Pen: I like the guy from the Stickmen. I liked D. Boon a whole lot. Woody from C.O.C. is incredible. This guy named Gary from a band called Stillborn Christians is a really incredible guitar player, from North Carolina.
Honor Role shows in the area were always frequent, and most of the people that I knew always went and saw them play wherever they showed up. Overall, they were years ahead of a lot of bands. In fact, I can see the influence of Honor Role showing up mysteriously in a lot of different bands over the years, from Fugazi to Drive Like Jehu & way beyond. Even if some other bands haven’t ever heard of Honor Role & know nothing about them, I can still detect some sort of influence. They were amazing.
BOB SCHICK (Honor Role): Honor Role played in Raleigh often. It was close, it was more fun than playing in Richmond. I know Pen spent a lot of time down there. There were a lot of people from Raleigh that came up to shows in Richmond too. I think everyone saw each other often, & as everybody was friendly, people got to be friends. I always preferred playing in Raleigh & Washington D.C. to playing in Richmond. As to why people liked the band, I really couldn't answer that, everyone has there own reasons.
No, we weren't revered in any way in Richmond.
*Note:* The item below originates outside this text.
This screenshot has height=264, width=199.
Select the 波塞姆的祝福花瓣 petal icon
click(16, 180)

After Honor Role broke up, the various members went to different bands. Pen and Seth were involved in Butterglove, a great mostly instrumental ensemble that played blistering music that sounded like they stuff like the Melvins & Voi Vod. A great fucking band, easily my favorite east coast band when they were around. Pen was also in Breadwinner, a brutal all instrumental technical bombast. Bob formed Coral, who had some material released on Merge records. Seth joined Kepone. Honor Role reformed for a few shows in the mid nineties as a favor for their friend from Raleigh, Wayne Taylor, who was running for Mayor at that point of time. They reformed to play Wayne’s benefit at the Rialto theatre with Steve Schick (now a father of three) handling the drumming chores. People really enjoyed seeing them again. Just about all of their material has been re-released on Merge. Everyone should get it, as it is probably some of the finest music to have ever come out of this era. They were amazingly ahead of their time.
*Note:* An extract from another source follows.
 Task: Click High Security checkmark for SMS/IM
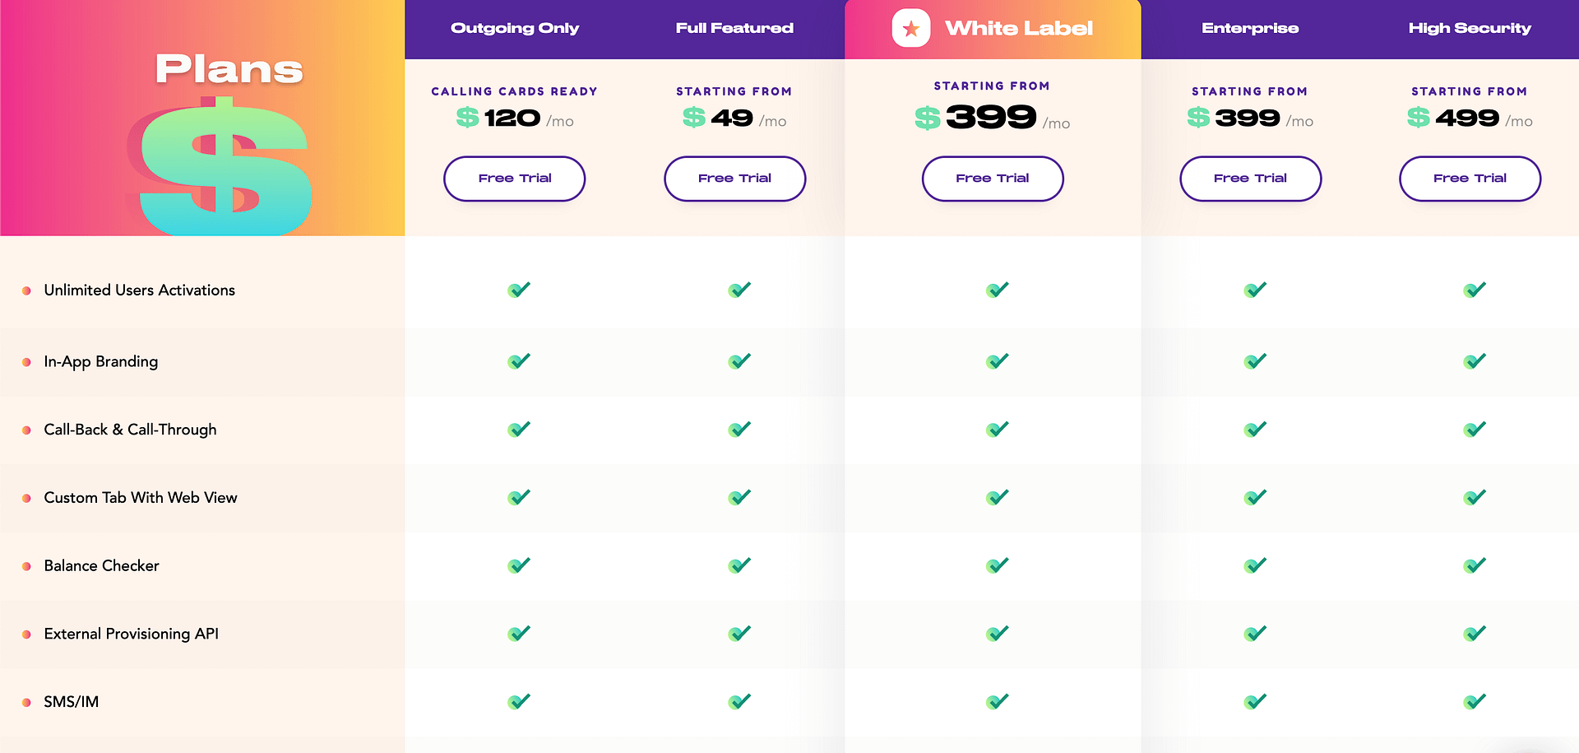coord(1475,702)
(This was all written five years ago or so. I don't know what most of these people are up to. I have been in and out of touch with Bob over the years. Bob is still a very nice man and is married with children, so I don't think you'll be hearing anything from him right now. Which is too bad. Pen is still one of my favorite people of all time and really needs to claim his rightful place and pick up that fucking guitar and just do it. He blew me off last time I was in Richmond, promising a visit to a local Richmond graveyard and failing to materialize but hey that is okay. Over the years since Honor Role broke up, it is still weird for me to see any of these guys without the other three, so deep is the memory of Honor Role and thier performances in my mind. This is especially true of the times I saw Bob sing in various bands. It was just WRONG seeing him up there without Pen at his side. Yes, I am a retard. An Honor Role reunion would be great. Thier music sounded old and wise no matter how young they were at the time. What the fuck? Can I play drums?)